Suppose that $f(w)$ is holomorphic for $r_1\le |z-z_0|\le r_2$. Then

$2\pi f(w)=\oint_{C_2}\frac{f(z)}{z-w}\,dz-\oint_{C_1}\frac{f(z)}{z-w}\,dz$.

The proof is actually not terrible. Consider some complex valued function $g$ such that

$g(z)=\frac{f(z)-f(w)}{z-w}$

where this exists, and $g(w)=f'(w)$. Then it follows that $g(z)$ is holomorphic for $r_1\le |z-z_0|\le r_2$. Hence,

$\oint_{C_1}g(z)\,dz=\oint_{C_2}g(z)\,dz$.
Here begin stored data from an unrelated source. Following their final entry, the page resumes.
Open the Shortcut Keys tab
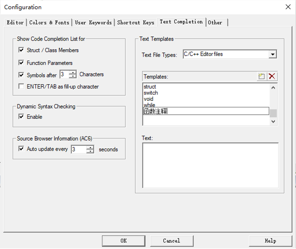 (136, 22)
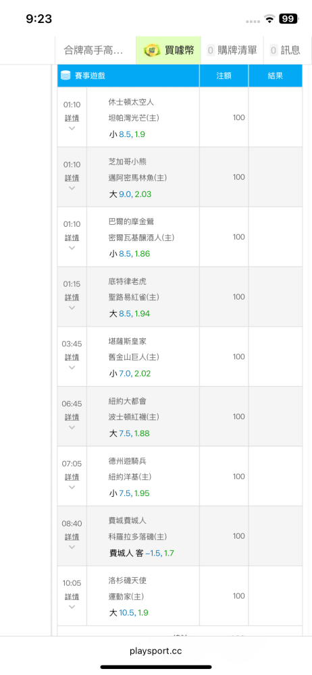312x675 pixels.
Task: Expand chevron under 01:10 休士頓太空人 game
Action: (x=72, y=128)
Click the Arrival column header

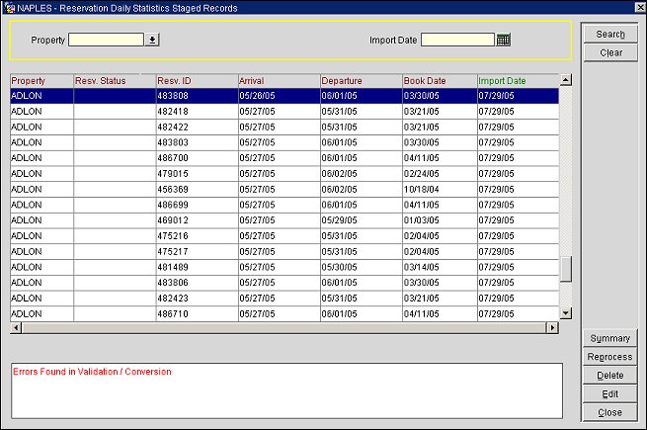coord(278,80)
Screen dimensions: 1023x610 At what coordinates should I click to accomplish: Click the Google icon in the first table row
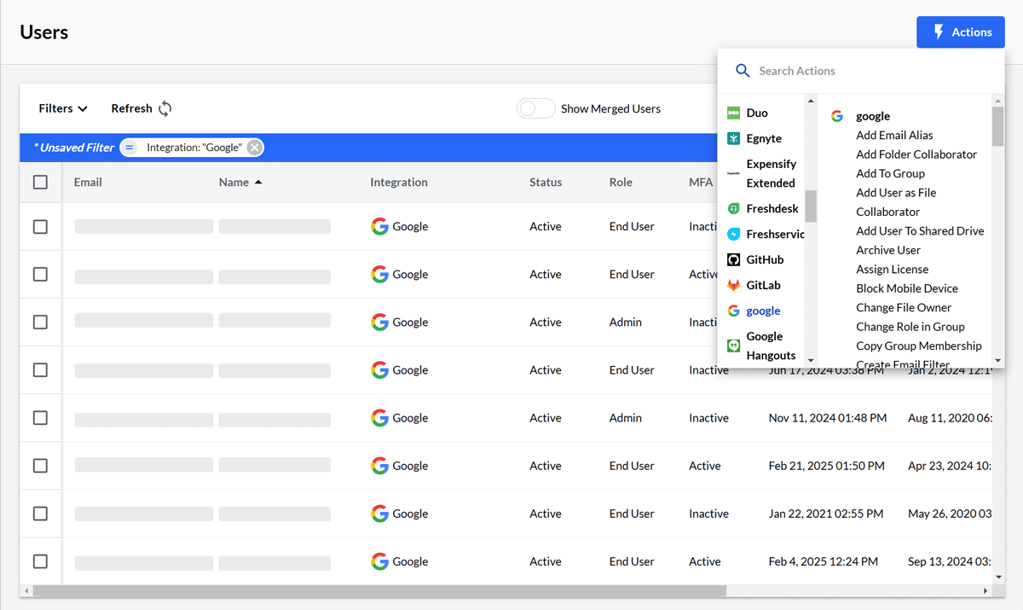pos(380,226)
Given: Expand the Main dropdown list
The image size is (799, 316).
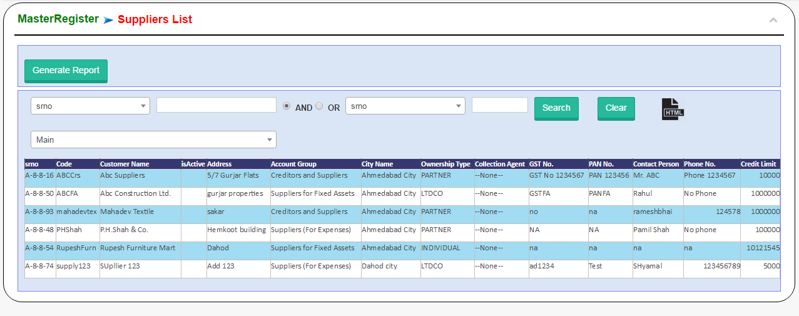Looking at the screenshot, I should tap(153, 140).
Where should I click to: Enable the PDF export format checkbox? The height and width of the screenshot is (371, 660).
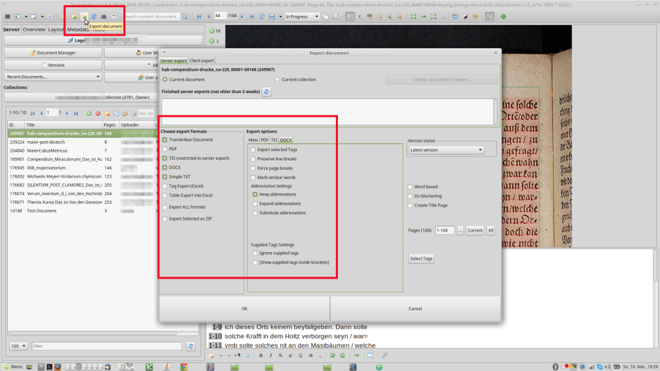pos(164,149)

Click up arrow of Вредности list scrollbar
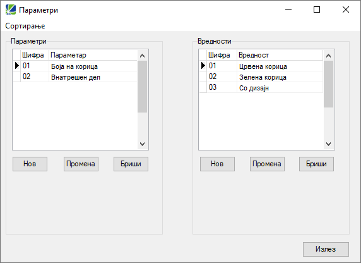click(329, 56)
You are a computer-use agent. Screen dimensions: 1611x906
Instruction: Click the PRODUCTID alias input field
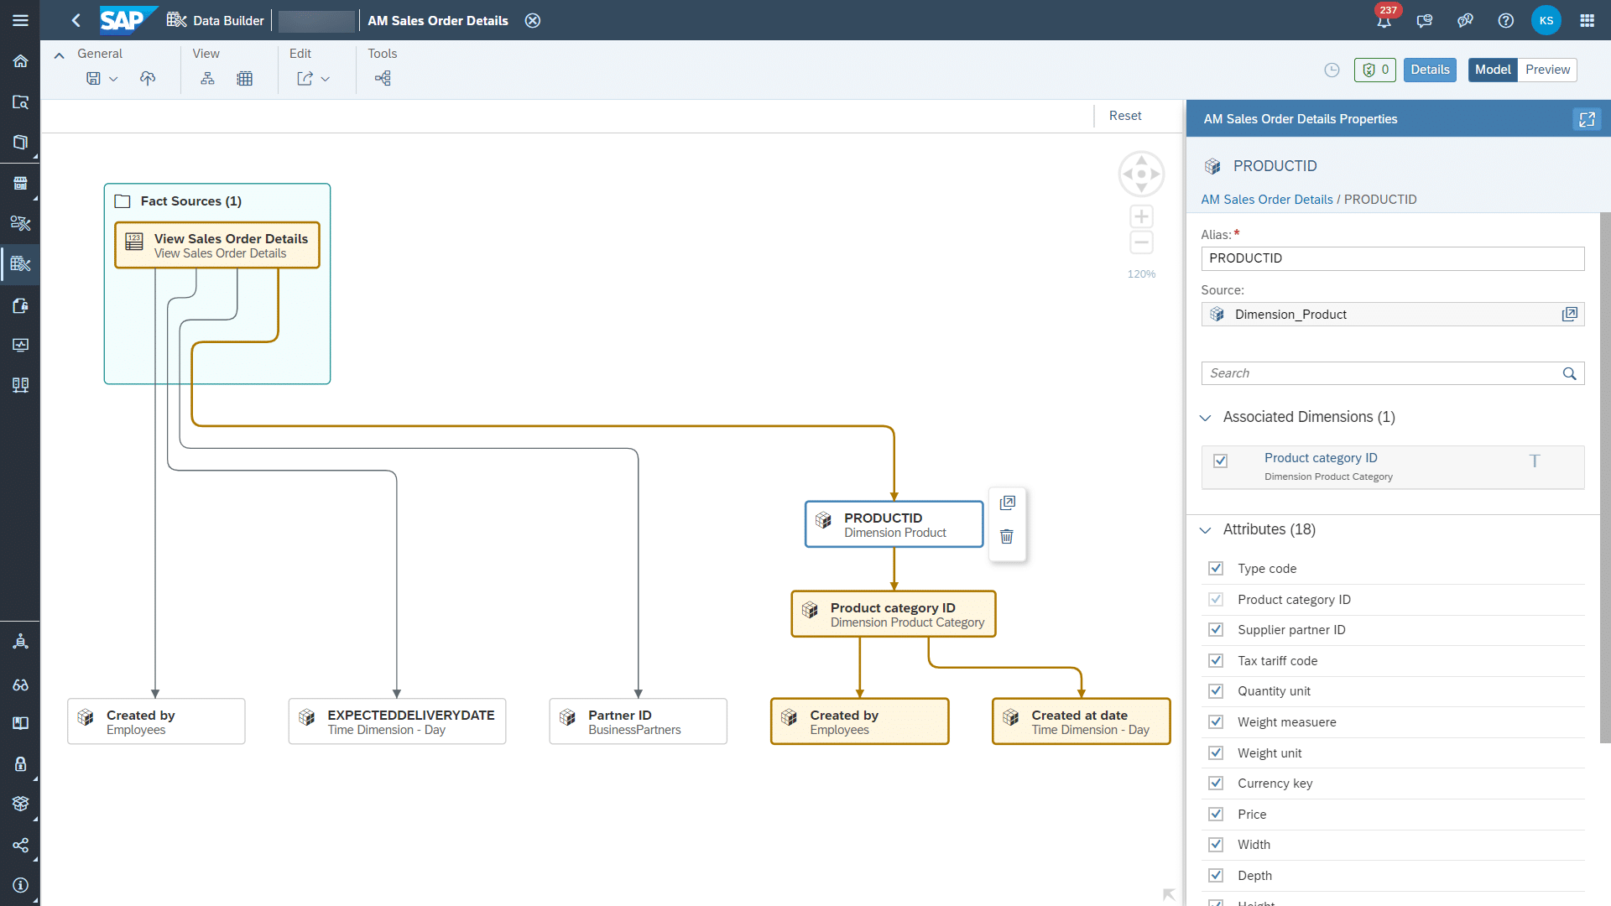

Now, notice that $\frac{f(z)}{z-w}=g(z)+\frac{f(w)}{z-w}$ for all $z\in C_1,C_2$. This means we get

$\oint_{C_2}\frac{f(z)}{z-w}\,dz-\oint_{C_1}\frac{f(z)}{z-w}=f(w)\left(\oint_{C_2}\frac{1}{z-w}\,dz-\oint_{C_1}\frac{1}{z-w}\right).$

Clearly we have $w\in\text{Ext}(C_1)$ and $w\in\text{Int}(C_2)$ which means that $\oint_{C_2}\frac{1}{z-w}\,dz=2\pi i$ and $\oint_{C_1}\frac{1}{z-w}\,dz=0$ by a theorem. This implies the result $\square$

The Second Theorem

Suppose that the first theorem holds and let

$a_n=\frac{1}{2\pi i}\oint_{C_m}\frac{f(z)}{(z-z_0)^{n+1}}\,dz$

for all $n\in\mathbb{Z}$ with $m=1,2$ as long as $n\ge 0$ and $n<0$. We claim that

$f(w)=\sum_{n=-\infty}^{\infty}a_n(w-z_0)^n$.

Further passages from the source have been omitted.